My work on collaboration has been greatly influenced by the Polymath project in 2009. In the first Polymath project (there have been more since) mathematician Tim Gowers asked if there was a way for mathematicians to do research together. He proposed on his blog to test the idea by trying to shed some light on a problem (called "DHJ" for short) he was working on. He outlined a few extremely sensible rules for how to work together, and invited contributions. The result was a major success, opening some new mathematical pathways and leading to a paper published in a very prestigious math journal under the name of D.H.J. Polymath.
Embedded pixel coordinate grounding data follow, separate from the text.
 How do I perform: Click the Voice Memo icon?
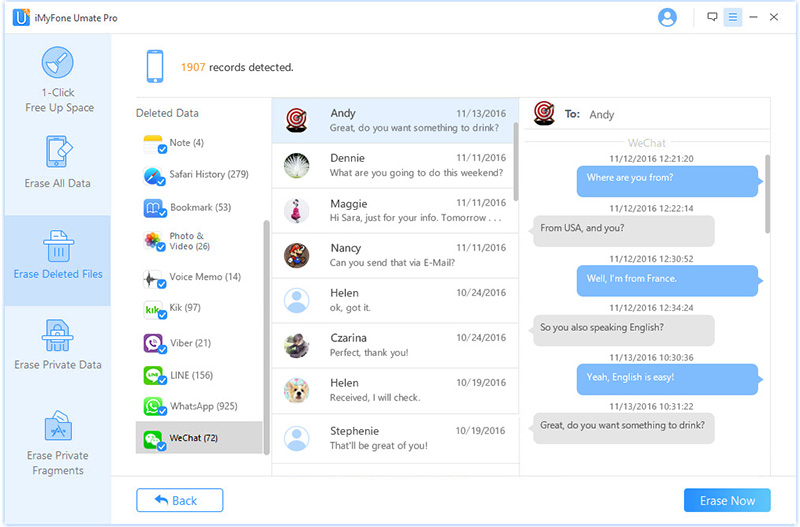(153, 277)
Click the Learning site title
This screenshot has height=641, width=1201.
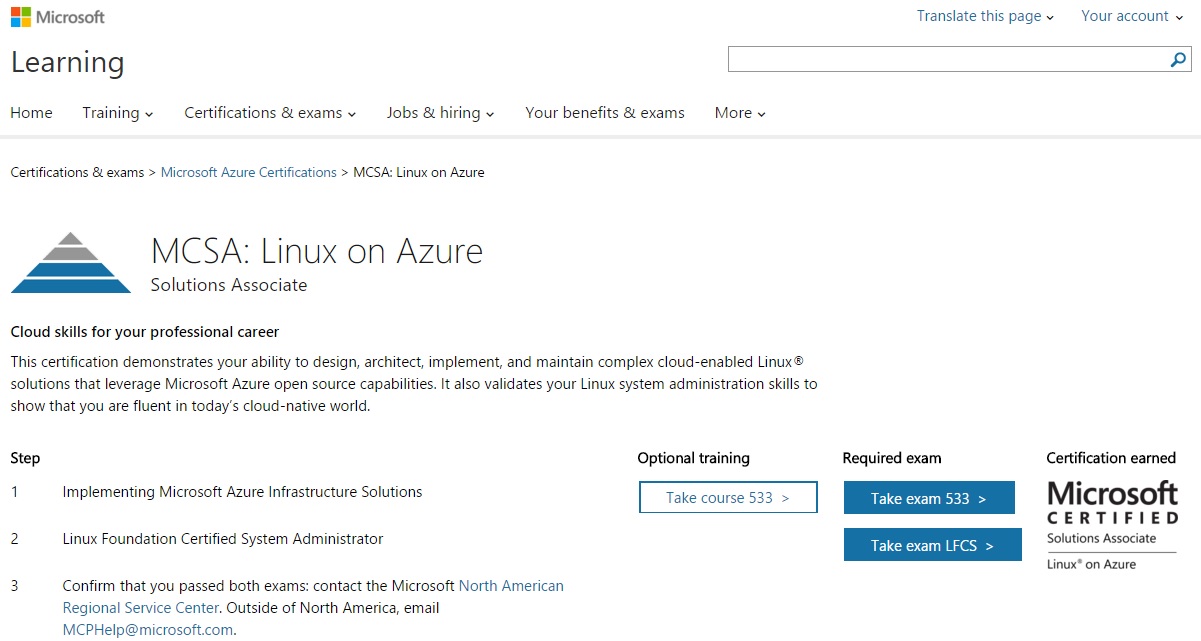click(68, 63)

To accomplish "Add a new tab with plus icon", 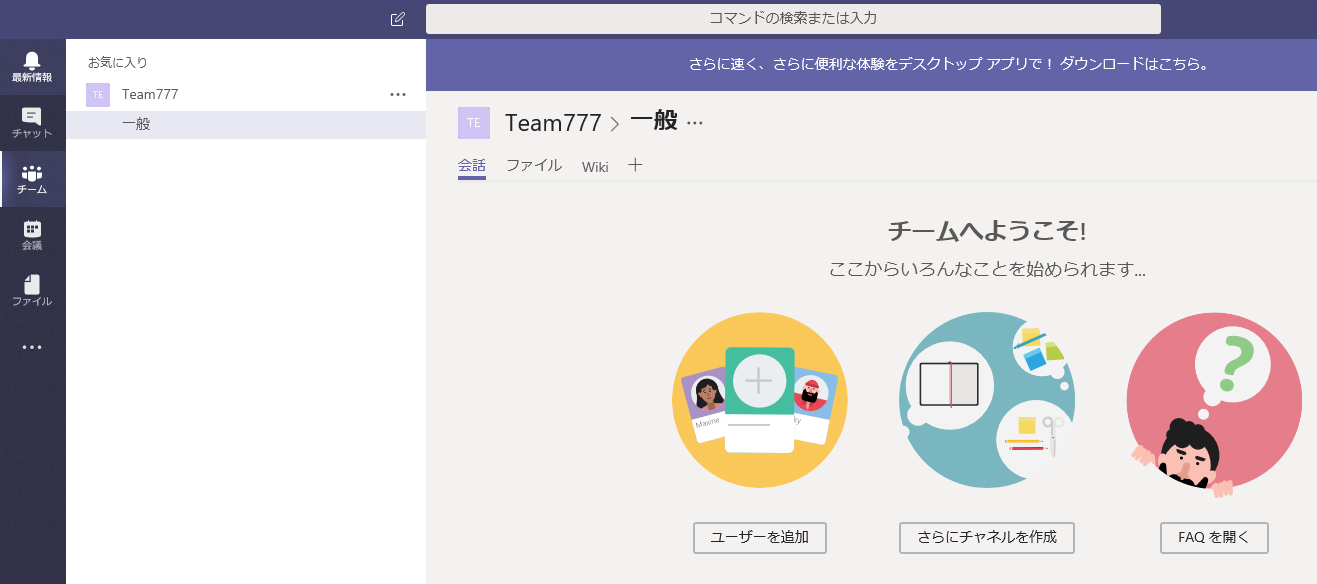I will tap(635, 166).
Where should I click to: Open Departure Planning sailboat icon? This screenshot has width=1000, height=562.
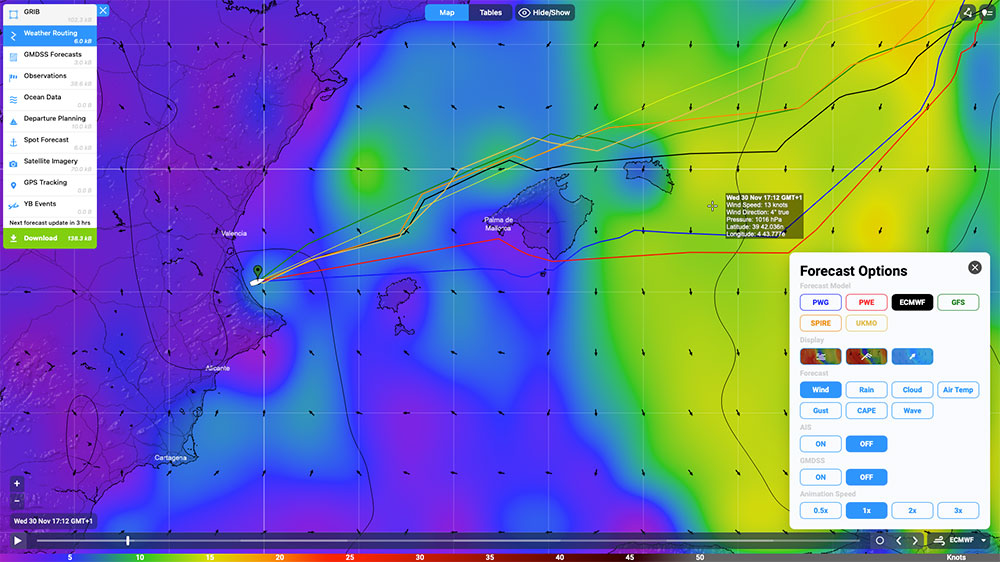coord(13,119)
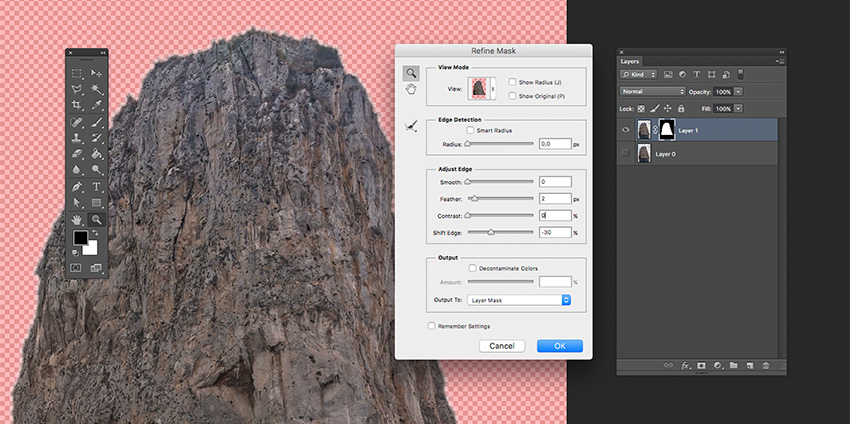Check the Show Original option
This screenshot has height=424, width=850.
tap(513, 96)
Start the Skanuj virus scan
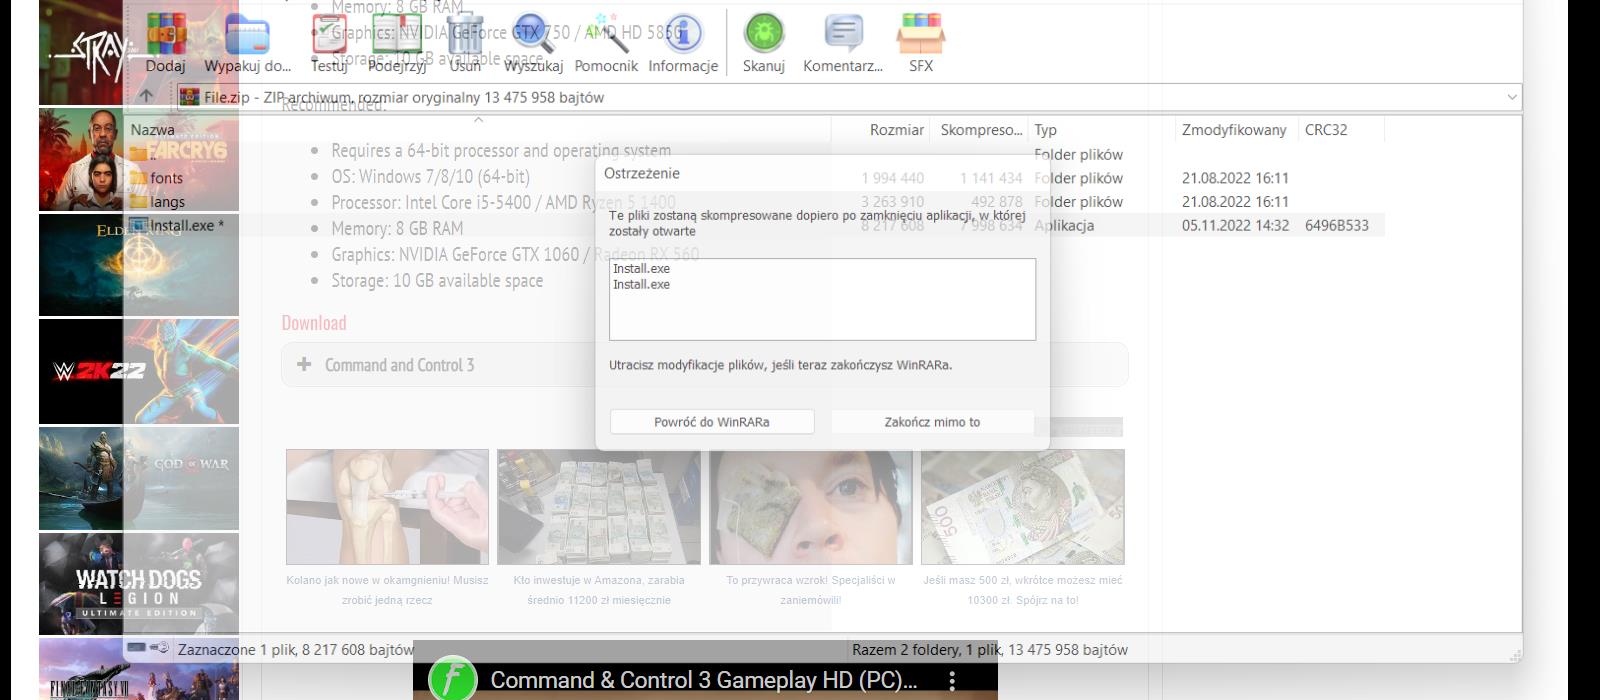Image resolution: width=1600 pixels, height=700 pixels. (x=764, y=40)
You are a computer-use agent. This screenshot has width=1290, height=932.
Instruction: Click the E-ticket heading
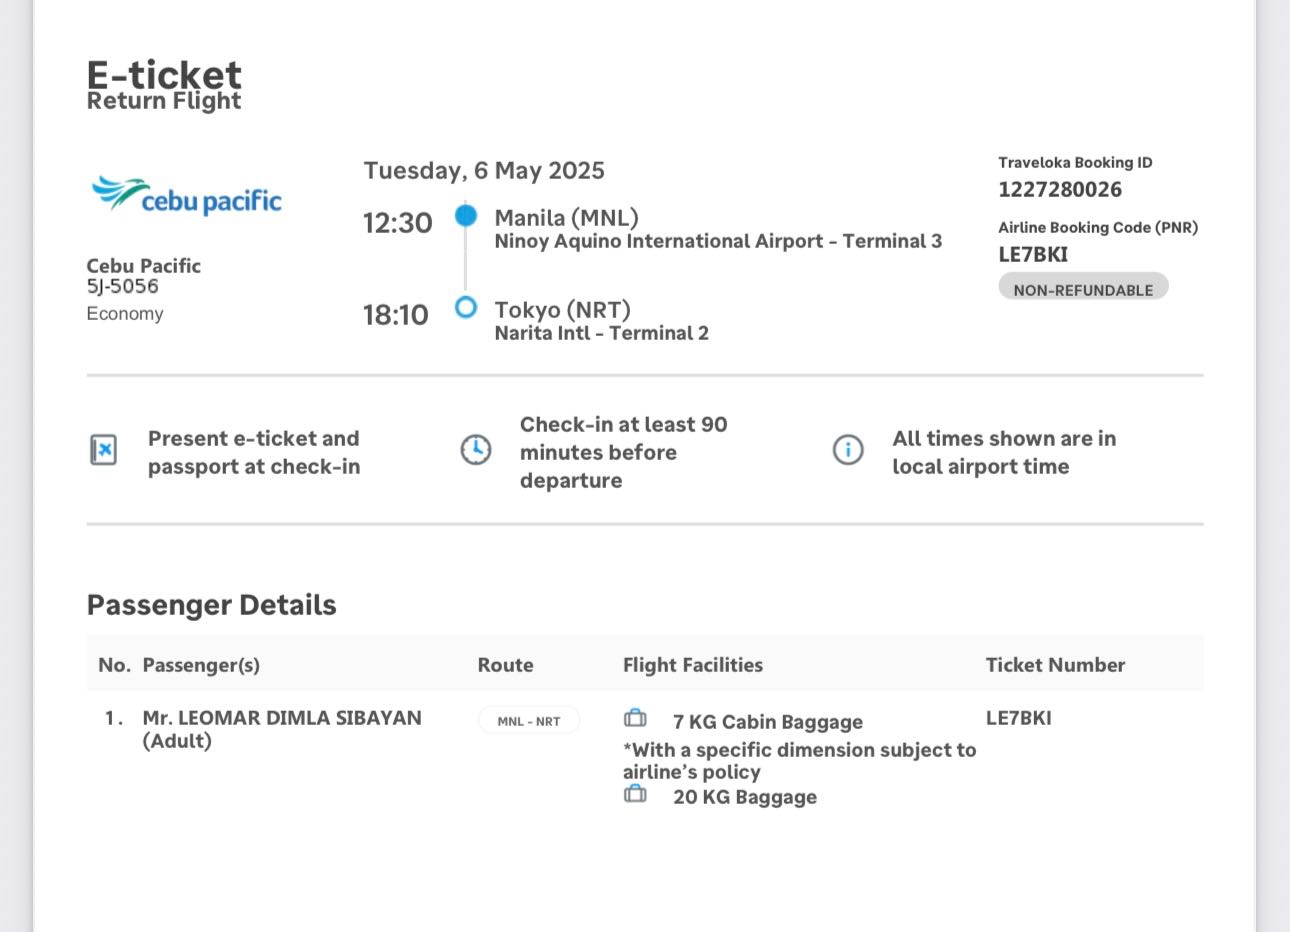click(164, 74)
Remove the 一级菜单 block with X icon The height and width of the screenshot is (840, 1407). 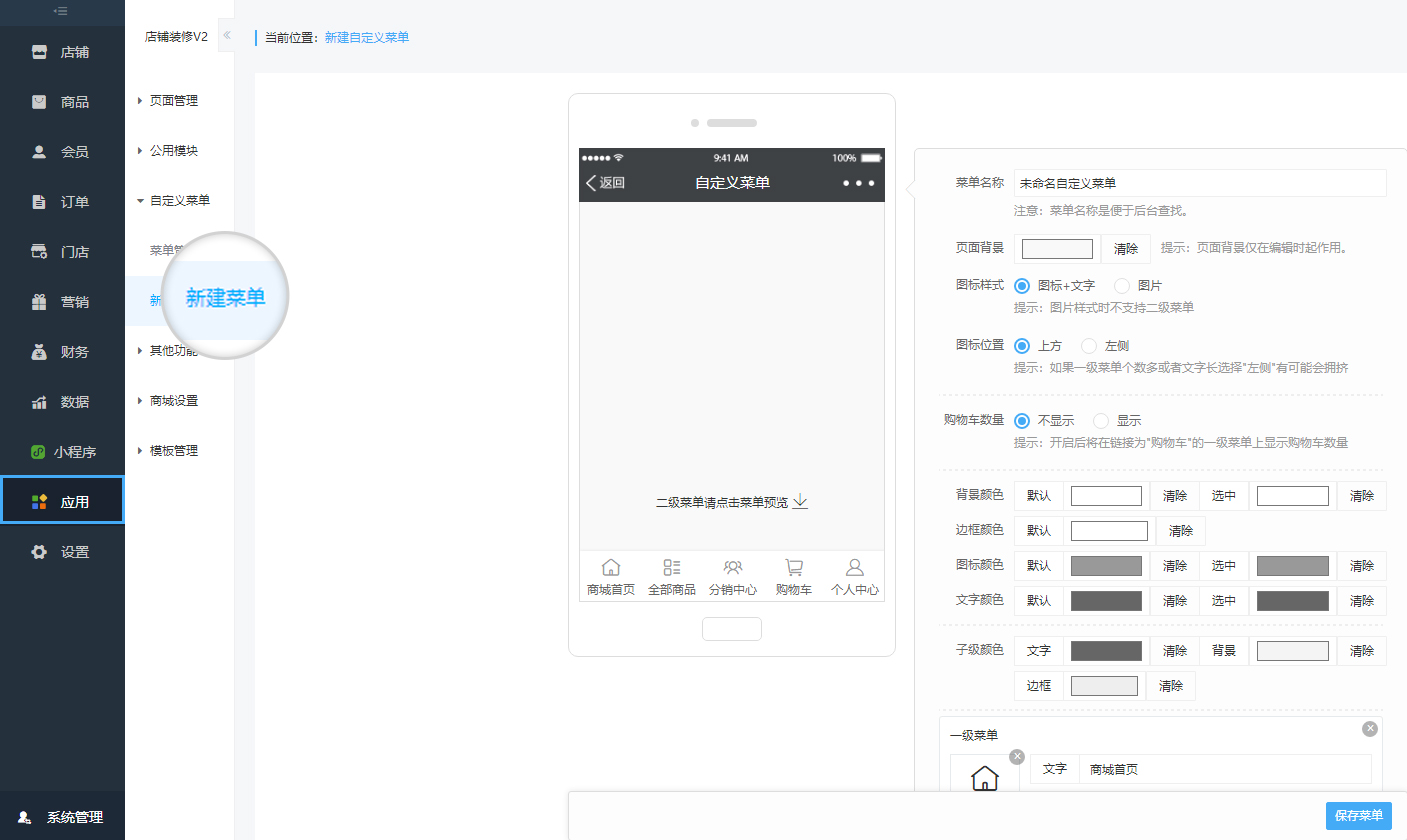[x=1370, y=728]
Michael Nielsen on Reinventing Discovery
One of the players in the Polymath story was physicist and science writer Michael Nielsen. In Nielsen's book from 2012 called Reinventing Discovery - The New Era of Networked Science, he takes a thoughtful, wide-ranging and very well written view of the field of collaborative science. The opportunities and problems he sees, and what he fails to discuss, suggest some wonderful opportunities for the core concepts behind Collaborating Minds.
Nielsen looks at science and sees that the Internet has made new kinds of shared work possible. He discusses approaches that:
- Enable scientists to contribute their special knowledge to people who need it but who don't know them (an example is the Innocentive site and process).
- Let researchers build on the ideas of others (examples include Polymath, the Kasparov vs. the world chess game, and the MathWorks programming contests).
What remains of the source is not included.